- [WHAT THE TASK REQUIRES]
From the records below, copy each line in which the string "three" occurs.

BEGIN MATERIAL TO PROCESS

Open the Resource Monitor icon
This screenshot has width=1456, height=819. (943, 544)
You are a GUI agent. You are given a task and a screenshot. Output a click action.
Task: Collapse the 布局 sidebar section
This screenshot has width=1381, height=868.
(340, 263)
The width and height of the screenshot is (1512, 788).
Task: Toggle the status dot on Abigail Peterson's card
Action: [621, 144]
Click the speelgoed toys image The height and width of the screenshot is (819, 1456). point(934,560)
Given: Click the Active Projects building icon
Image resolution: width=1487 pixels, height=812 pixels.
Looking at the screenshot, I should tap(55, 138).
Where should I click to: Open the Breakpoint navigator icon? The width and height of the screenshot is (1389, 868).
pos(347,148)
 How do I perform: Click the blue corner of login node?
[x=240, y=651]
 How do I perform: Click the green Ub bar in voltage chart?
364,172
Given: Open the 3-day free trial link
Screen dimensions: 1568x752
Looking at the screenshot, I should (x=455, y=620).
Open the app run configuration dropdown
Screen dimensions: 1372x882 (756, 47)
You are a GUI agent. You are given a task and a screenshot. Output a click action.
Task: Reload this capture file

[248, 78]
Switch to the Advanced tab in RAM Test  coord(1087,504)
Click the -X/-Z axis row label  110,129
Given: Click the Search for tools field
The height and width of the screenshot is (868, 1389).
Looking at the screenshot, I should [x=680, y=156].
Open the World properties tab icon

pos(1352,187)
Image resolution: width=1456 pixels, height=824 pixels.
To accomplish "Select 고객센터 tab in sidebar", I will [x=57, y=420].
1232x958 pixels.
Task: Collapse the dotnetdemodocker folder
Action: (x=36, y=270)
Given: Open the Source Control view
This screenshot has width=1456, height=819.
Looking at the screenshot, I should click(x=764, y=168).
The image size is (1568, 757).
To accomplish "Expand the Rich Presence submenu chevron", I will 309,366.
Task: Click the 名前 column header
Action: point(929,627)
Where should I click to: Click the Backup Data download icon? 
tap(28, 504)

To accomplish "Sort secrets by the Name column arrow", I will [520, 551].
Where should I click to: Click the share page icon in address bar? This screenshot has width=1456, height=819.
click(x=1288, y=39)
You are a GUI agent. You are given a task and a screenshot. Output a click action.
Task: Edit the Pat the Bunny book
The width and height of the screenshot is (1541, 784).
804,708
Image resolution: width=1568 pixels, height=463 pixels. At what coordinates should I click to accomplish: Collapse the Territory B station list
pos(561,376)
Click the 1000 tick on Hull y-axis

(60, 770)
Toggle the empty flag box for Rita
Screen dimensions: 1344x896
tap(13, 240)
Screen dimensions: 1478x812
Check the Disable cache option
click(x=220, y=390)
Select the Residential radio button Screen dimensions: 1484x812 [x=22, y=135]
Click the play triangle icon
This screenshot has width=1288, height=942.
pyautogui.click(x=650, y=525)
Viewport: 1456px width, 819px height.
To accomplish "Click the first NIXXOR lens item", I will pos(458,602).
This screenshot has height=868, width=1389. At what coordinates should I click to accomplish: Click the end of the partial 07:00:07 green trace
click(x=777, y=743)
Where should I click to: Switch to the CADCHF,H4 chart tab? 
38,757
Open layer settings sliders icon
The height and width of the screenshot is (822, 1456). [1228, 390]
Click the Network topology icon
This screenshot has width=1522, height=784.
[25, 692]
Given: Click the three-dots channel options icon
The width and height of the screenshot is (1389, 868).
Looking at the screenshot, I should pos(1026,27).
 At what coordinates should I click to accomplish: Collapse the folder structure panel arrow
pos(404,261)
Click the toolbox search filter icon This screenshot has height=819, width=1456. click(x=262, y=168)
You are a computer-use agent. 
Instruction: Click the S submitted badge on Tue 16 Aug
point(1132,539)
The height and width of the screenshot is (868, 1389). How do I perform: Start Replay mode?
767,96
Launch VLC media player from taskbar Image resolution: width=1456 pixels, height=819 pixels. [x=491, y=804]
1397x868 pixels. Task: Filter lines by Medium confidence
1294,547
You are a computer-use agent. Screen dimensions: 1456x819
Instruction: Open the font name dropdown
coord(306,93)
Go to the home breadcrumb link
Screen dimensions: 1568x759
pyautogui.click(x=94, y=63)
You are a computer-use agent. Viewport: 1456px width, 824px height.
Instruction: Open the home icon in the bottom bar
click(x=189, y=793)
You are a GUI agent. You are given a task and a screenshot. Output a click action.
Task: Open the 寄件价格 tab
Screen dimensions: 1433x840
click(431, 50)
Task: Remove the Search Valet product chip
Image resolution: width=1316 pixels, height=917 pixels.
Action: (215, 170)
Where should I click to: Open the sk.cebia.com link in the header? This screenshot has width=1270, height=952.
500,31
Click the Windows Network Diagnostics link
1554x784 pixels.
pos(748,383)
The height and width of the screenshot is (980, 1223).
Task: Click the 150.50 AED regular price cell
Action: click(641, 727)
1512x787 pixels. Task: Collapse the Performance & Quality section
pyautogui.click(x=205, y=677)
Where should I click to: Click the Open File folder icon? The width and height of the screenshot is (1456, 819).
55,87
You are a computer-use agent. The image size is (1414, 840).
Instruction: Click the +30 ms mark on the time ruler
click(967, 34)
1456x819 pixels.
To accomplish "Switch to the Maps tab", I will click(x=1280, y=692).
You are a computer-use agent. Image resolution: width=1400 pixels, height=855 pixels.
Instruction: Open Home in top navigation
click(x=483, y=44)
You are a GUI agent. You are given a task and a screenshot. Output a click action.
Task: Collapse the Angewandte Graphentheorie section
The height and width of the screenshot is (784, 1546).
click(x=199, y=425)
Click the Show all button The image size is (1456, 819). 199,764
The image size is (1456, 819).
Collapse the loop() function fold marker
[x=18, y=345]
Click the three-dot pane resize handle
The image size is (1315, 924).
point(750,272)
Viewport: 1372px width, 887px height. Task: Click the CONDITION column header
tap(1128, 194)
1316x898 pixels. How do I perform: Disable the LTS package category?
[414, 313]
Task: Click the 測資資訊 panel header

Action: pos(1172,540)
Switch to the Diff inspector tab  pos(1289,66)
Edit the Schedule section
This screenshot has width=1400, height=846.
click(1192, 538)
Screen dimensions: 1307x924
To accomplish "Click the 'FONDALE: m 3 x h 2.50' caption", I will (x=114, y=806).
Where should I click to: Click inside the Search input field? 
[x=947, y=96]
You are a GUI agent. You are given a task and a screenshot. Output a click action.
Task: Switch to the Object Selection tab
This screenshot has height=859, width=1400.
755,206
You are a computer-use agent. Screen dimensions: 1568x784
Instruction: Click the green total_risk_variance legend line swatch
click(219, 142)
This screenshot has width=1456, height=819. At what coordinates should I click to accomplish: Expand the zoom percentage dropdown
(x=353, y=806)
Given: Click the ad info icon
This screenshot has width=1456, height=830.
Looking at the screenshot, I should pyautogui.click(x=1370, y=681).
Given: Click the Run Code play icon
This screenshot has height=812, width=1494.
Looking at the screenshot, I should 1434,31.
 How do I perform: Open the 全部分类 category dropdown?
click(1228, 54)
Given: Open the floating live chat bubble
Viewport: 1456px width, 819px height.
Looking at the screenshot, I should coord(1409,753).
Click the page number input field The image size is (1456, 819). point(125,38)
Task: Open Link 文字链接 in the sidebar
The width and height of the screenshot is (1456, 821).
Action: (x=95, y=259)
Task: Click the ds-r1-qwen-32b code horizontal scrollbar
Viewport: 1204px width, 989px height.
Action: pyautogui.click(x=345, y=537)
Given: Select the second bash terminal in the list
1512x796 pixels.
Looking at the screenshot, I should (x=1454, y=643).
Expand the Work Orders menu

END MATERIAL TO PROCESS

- [RESPONSE TO THIS TASK]
Given: Click the three-dots channel options icon
Click the three-dot pane resize handle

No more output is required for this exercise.